**DATA FOR PROCESSING**.

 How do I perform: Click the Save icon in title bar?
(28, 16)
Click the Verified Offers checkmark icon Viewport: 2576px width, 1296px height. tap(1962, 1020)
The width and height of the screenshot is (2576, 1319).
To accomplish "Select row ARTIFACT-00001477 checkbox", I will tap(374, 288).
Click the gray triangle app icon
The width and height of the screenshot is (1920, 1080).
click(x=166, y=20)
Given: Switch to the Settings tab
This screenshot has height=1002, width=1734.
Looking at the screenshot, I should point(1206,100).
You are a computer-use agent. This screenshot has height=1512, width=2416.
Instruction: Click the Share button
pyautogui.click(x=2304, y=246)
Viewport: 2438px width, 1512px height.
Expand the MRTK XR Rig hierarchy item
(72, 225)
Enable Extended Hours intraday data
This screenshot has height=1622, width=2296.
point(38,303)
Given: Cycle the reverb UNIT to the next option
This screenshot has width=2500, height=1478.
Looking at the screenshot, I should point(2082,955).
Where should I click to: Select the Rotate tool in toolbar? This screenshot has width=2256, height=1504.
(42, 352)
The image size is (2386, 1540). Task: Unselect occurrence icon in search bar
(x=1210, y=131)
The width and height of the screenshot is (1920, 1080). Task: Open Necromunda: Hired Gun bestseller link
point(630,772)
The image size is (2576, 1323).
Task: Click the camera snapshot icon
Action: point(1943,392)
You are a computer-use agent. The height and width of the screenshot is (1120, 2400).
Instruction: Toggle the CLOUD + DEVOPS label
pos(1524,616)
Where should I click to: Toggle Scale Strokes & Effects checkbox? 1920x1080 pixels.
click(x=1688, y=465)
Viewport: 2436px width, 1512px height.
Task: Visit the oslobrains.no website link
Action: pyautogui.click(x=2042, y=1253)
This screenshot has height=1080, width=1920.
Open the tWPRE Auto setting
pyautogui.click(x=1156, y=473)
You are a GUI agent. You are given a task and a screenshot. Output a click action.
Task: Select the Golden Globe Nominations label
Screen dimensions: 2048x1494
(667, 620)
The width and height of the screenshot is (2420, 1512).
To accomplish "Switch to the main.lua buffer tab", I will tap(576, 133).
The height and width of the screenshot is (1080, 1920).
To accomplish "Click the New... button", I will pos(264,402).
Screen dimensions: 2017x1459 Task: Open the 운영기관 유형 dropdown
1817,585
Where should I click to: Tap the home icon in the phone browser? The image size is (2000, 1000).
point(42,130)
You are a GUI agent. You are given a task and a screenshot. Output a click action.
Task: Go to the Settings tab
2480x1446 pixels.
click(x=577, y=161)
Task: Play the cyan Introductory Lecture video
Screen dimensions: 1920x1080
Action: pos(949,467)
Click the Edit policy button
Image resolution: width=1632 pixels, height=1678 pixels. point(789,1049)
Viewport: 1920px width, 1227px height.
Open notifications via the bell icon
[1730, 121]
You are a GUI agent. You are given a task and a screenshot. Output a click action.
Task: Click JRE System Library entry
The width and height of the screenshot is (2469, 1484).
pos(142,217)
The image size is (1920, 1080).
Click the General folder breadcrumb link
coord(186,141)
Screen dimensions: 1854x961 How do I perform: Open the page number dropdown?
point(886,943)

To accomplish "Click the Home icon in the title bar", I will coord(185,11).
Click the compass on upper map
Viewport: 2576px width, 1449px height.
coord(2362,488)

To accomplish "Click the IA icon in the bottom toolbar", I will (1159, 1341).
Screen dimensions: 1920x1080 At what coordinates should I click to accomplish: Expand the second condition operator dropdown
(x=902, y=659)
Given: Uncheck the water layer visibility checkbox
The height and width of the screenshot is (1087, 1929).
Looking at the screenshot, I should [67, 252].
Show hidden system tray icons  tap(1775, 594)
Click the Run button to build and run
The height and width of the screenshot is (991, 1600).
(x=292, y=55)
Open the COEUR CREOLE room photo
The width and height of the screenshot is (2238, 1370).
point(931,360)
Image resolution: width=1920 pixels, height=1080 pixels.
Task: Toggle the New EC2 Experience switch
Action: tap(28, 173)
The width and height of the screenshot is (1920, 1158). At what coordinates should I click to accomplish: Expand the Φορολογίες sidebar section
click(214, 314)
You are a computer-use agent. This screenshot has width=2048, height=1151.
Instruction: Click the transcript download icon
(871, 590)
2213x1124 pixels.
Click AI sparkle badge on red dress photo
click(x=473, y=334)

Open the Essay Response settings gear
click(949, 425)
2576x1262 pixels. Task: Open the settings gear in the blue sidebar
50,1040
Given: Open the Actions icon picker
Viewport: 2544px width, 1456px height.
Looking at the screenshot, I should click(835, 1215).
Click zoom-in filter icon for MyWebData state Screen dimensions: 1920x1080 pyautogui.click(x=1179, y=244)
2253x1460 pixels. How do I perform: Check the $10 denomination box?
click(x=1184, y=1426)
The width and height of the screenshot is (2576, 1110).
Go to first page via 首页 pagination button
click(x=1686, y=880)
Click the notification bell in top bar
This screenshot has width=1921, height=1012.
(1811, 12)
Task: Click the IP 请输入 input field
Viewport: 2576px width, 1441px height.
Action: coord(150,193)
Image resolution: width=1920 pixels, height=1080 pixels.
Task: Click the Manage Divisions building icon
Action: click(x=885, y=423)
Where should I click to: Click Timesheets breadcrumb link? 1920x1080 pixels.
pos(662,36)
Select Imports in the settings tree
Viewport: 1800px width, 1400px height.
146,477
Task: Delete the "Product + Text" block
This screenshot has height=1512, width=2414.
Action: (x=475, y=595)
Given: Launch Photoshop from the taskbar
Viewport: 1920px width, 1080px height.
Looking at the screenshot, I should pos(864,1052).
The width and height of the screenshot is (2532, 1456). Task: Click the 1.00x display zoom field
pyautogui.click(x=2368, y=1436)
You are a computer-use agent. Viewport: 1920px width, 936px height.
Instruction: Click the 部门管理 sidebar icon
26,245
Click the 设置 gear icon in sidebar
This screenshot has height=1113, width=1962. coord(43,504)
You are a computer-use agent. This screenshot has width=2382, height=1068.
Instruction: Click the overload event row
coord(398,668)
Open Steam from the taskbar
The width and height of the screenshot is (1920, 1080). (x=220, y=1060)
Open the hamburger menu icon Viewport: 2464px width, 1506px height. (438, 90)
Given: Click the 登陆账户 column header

**THE TASK**.
Please repeat all the records above exactly as they appear.

**SOLUTION TO THE PROBLEM**.
 How do I perform: Click the Save icon in title bar?
(28, 16)
Click the Verified Offers checkmark icon Viewport: 2576px width, 1296px height. tap(1962, 1020)
The width and height of the screenshot is (2576, 1319).
To accomplish "Select row ARTIFACT-00001477 checkbox", I will tap(374, 288).
Click the gray triangle app icon
The width and height of the screenshot is (1920, 1080).
click(x=166, y=20)
Given: Switch to the Settings tab
This screenshot has height=1002, width=1734.
Looking at the screenshot, I should point(1206,100).
You are a computer-use agent. This screenshot has height=1512, width=2416.
Instruction: Click the Share button
pyautogui.click(x=2304, y=246)
Viewport: 2438px width, 1512px height.
Expand the MRTK XR Rig hierarchy item
(72, 225)
Enable Extended Hours intraday data
This screenshot has height=1622, width=2296.
point(38,303)
Given: Cycle the reverb UNIT to the next option
This screenshot has width=2500, height=1478.
Looking at the screenshot, I should point(2082,955).
Where should I click to: Select the Rotate tool in toolbar? This screenshot has width=2256, height=1504.
(42, 352)
The image size is (2386, 1540). Task: Unselect occurrence icon in search bar
(x=1210, y=131)
The width and height of the screenshot is (1920, 1080). Task: Open Necromunda: Hired Gun bestseller link
point(630,772)
The image size is (2576, 1323).
Task: Click the camera snapshot icon
Action: point(1943,392)
You are a computer-use agent. The height and width of the screenshot is (1120, 2400).
Instruction: Toggle the CLOUD + DEVOPS label
pos(1524,616)
Where should I click to: Toggle Scale Strokes & Effects checkbox? 1920x1080 pixels.
click(x=1688, y=465)
Viewport: 2436px width, 1512px height.
Task: Visit the oslobrains.no website link
Action: pyautogui.click(x=2042, y=1253)
This screenshot has height=1080, width=1920.
Open the tWPRE Auto setting
pyautogui.click(x=1156, y=473)
You are a GUI agent. You are given a task and a screenshot. Output a click action.
Task: Select the Golden Globe Nominations label
Screen dimensions: 2048x1494
(667, 620)
The width and height of the screenshot is (2420, 1512).
To accomplish "Switch to the main.lua buffer tab", I will tap(576, 133).
The height and width of the screenshot is (1080, 1920).
To accomplish "Click the New... button", I will pos(264,402).
Screen dimensions: 2017x1459 Task: Open the 운영기관 유형 dropdown
1817,585
Where should I click to: Tap the home icon in the phone browser? The image size is (2000, 1000).
point(42,130)
You are a GUI agent. You are given a task and a screenshot. Output a click action.
Task: Go to the Settings tab
2480x1446 pixels.
click(x=577, y=161)
Task: Play the cyan Introductory Lecture video
Screen dimensions: 1920x1080
Action: pos(949,467)
Click the Edit policy button
Image resolution: width=1632 pixels, height=1678 pixels. point(789,1049)
Viewport: 1920px width, 1227px height.
Open notifications via the bell icon
[1730, 121]
You are a GUI agent. You are given a task and a screenshot. Output a click action.
Task: Click JRE System Library entry
The width and height of the screenshot is (2469, 1484).
pos(142,217)
The image size is (1920, 1080).
Click the General folder breadcrumb link
coord(186,141)
Screen dimensions: 1854x961 How do I perform: Open the page number dropdown?
point(886,943)

To accomplish "Click the Home icon in the title bar", I will coord(185,11).
Click the compass on upper map
Viewport: 2576px width, 1449px height.
coord(2362,488)

To accomplish "Click the IA icon in the bottom toolbar", I will (1159, 1341).
Screen dimensions: 1920x1080 At what coordinates should I click to accomplish: Expand the second condition operator dropdown
(x=902, y=659)
Given: Uncheck the water layer visibility checkbox
The height and width of the screenshot is (1087, 1929).
Looking at the screenshot, I should [67, 252].
Show hidden system tray icons  tap(1775, 594)
Click the Run button to build and run
The height and width of the screenshot is (991, 1600).
(x=292, y=55)
Open the COEUR CREOLE room photo
The width and height of the screenshot is (2238, 1370).
point(931,360)
Image resolution: width=1920 pixels, height=1080 pixels.
Task: Toggle the New EC2 Experience switch
Action: tap(28, 173)
The width and height of the screenshot is (1920, 1158). At what coordinates should I click to accomplish: Expand the Φορολογίες sidebar section
click(214, 314)
You are a computer-use agent. This screenshot has width=2048, height=1151.
Instruction: Click the transcript download icon
(871, 590)
2213x1124 pixels.
Click AI sparkle badge on red dress photo
click(x=473, y=334)

Open the Essay Response settings gear
click(949, 425)
2576x1262 pixels. Task: Open the settings gear in the blue sidebar
50,1040
Given: Open the Actions icon picker
Viewport: 2544px width, 1456px height.
Looking at the screenshot, I should click(835, 1215).
Click zoom-in filter icon for MyWebData state Screen dimensions: 1920x1080 pyautogui.click(x=1179, y=244)
2253x1460 pixels. How do I perform: Check the $10 denomination box?
click(x=1184, y=1426)
The width and height of the screenshot is (2576, 1110).
Go to first page via 首页 pagination button
click(x=1686, y=880)
Click the notification bell in top bar
This screenshot has width=1921, height=1012.
(1811, 12)
Task: Click the IP 请输入 input field
Viewport: 2576px width, 1441px height.
Action: coord(150,193)
Image resolution: width=1920 pixels, height=1080 pixels.
Task: Click the Manage Divisions building icon
Action: click(x=885, y=423)
Where should I click to: Click Timesheets breadcrumb link? 1920x1080 pixels.
pos(662,36)
Select Imports in the settings tree
Viewport: 1800px width, 1400px height.
146,477
Task: Delete the "Product + Text" block
This screenshot has height=1512, width=2414.
Action: (x=475, y=595)
Given: Launch Photoshop from the taskbar
Viewport: 1920px width, 1080px height.
Looking at the screenshot, I should pos(864,1052).
The width and height of the screenshot is (2532, 1456). Task: Click the 1.00x display zoom field
pyautogui.click(x=2368, y=1436)
You are a computer-use agent. Viewport: 1920px width, 936px height.
Instruction: Click the 部门管理 sidebar icon
26,245
Click the 设置 gear icon in sidebar
This screenshot has height=1113, width=1962. coord(43,504)
You are a computer-use agent. This screenshot has width=2382, height=1068.
Instruction: Click the overload event row
coord(398,668)
Open Steam from the taskbar
The width and height of the screenshot is (1920, 1080). (x=220, y=1060)
Open the hamburger menu icon Viewport: 2464px width, 1506px height. (438, 90)
Given: Click the 登陆账户 column header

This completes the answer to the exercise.